* [OBJECTIVE]: Select every line of the records that contains the string "logo", matching case exactly, and copy those lines.

* [INPUT FOR THIS TASK]:
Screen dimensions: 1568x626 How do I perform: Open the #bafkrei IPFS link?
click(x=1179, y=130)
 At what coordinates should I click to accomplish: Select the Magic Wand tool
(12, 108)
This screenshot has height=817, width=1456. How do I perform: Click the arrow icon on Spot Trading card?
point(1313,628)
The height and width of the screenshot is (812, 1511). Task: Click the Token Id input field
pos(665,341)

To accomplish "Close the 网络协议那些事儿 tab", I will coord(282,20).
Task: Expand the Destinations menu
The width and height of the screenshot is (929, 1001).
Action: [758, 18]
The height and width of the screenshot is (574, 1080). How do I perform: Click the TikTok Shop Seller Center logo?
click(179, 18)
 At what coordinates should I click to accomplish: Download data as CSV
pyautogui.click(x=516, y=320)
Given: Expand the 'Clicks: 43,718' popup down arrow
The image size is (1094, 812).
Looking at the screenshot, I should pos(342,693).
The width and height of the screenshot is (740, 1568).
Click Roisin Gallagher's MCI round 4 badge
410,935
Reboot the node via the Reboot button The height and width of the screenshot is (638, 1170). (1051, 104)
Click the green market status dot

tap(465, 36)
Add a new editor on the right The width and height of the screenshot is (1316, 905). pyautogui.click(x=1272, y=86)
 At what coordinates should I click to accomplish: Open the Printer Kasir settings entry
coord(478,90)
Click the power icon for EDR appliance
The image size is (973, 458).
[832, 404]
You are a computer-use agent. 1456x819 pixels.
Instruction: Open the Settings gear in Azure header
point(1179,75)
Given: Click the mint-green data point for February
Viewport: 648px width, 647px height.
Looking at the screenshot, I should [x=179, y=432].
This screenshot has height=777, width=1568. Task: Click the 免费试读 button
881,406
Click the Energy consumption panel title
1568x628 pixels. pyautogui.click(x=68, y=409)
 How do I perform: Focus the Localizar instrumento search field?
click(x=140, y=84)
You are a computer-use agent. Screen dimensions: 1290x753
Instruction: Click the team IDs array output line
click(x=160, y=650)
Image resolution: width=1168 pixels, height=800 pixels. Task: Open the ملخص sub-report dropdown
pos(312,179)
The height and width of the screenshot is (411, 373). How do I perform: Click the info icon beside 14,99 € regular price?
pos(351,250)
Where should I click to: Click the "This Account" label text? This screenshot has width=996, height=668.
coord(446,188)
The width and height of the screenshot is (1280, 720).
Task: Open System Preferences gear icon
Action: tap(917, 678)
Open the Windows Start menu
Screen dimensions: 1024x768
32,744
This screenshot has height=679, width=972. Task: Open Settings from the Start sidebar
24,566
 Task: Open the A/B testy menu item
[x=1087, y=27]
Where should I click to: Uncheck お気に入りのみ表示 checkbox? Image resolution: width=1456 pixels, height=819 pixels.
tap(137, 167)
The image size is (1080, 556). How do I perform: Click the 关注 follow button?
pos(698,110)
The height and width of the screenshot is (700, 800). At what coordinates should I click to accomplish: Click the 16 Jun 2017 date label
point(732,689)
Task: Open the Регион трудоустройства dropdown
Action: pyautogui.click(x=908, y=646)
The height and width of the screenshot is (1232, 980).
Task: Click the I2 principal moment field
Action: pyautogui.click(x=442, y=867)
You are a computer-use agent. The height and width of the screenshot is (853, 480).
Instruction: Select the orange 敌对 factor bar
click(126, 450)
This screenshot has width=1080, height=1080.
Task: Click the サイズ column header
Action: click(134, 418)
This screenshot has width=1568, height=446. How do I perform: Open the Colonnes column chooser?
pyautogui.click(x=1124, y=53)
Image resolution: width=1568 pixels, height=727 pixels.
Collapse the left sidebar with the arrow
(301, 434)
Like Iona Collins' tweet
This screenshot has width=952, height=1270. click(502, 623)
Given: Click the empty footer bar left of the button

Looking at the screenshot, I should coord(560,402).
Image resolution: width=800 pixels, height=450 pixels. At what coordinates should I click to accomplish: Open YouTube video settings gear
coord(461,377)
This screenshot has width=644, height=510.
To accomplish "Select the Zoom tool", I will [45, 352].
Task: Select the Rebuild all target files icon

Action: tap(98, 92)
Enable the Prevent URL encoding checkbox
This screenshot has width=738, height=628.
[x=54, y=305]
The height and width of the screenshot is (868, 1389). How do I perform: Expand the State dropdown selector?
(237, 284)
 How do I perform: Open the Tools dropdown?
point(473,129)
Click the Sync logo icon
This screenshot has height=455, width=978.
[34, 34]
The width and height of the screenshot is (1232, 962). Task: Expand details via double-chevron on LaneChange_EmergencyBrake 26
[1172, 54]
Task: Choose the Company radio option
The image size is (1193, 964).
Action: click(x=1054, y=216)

* [SOLUTION BELOW]:
The height and width of the screenshot is (574, 1080). How do I perform: Click the TikTok Shop Seller Center logo?
Click the Sync logo icon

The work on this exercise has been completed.